Word and element location data
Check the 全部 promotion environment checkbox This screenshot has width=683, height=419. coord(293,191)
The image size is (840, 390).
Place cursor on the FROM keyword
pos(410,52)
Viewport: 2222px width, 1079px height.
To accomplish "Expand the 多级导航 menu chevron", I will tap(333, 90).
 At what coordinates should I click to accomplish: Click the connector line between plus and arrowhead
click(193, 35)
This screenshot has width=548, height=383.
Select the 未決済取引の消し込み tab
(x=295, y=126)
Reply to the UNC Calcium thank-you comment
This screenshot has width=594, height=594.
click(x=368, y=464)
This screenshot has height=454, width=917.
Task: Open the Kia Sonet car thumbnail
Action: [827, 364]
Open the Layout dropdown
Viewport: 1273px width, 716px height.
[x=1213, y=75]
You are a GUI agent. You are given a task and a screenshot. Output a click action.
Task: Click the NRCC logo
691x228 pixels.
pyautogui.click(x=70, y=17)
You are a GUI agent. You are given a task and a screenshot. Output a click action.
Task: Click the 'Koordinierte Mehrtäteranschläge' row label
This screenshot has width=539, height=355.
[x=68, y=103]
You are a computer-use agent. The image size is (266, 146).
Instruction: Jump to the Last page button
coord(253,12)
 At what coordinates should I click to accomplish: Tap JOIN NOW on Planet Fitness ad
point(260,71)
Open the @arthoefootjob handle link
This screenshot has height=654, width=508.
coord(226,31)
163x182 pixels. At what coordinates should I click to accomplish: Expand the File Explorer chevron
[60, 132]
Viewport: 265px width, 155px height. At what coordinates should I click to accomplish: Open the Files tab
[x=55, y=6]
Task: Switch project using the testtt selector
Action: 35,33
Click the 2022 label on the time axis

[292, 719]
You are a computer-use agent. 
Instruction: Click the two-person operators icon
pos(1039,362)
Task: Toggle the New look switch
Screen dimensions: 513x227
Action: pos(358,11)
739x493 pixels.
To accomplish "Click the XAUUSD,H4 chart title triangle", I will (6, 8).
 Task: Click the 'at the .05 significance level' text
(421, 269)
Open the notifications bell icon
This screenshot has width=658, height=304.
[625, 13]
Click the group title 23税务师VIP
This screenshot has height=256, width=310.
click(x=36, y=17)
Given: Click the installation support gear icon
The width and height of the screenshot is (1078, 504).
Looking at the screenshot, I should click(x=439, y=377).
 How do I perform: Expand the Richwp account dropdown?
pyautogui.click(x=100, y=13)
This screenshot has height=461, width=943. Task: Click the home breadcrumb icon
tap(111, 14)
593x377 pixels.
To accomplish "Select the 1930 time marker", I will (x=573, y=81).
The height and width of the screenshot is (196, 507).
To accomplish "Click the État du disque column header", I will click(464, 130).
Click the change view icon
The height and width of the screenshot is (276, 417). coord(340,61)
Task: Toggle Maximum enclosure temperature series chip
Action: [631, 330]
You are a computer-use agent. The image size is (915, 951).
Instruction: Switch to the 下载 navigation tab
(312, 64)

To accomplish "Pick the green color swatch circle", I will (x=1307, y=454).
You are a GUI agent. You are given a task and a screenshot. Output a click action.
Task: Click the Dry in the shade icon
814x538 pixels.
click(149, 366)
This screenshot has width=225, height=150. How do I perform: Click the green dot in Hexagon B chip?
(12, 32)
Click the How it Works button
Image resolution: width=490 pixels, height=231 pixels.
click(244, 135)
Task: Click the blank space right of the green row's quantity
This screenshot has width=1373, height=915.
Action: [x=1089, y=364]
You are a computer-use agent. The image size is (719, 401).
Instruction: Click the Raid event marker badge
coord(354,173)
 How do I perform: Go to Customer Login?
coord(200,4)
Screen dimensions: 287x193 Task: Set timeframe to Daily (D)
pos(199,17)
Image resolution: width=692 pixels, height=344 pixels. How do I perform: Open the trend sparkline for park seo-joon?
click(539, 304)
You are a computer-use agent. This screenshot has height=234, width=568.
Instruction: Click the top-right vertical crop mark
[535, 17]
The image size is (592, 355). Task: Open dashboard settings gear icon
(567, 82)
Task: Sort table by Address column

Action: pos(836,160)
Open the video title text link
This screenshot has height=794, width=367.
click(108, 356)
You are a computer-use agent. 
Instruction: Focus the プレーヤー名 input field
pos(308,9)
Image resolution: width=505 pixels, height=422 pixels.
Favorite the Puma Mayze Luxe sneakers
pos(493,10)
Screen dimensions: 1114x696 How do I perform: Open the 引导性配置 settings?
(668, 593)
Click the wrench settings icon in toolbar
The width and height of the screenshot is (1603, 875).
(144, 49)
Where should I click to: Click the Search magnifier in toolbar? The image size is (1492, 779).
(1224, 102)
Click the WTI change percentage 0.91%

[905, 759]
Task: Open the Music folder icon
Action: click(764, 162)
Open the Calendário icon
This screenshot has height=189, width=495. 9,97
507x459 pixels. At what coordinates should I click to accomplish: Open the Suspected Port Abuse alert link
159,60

_What the exercise asks_:
Gather each line in the entries above that contains the string "button", copying every one in full. Case counts, so a line only qualifies when its capitalization matches.

_The reply_:
Instruction: Jump to the Last page button
Click the How it Works button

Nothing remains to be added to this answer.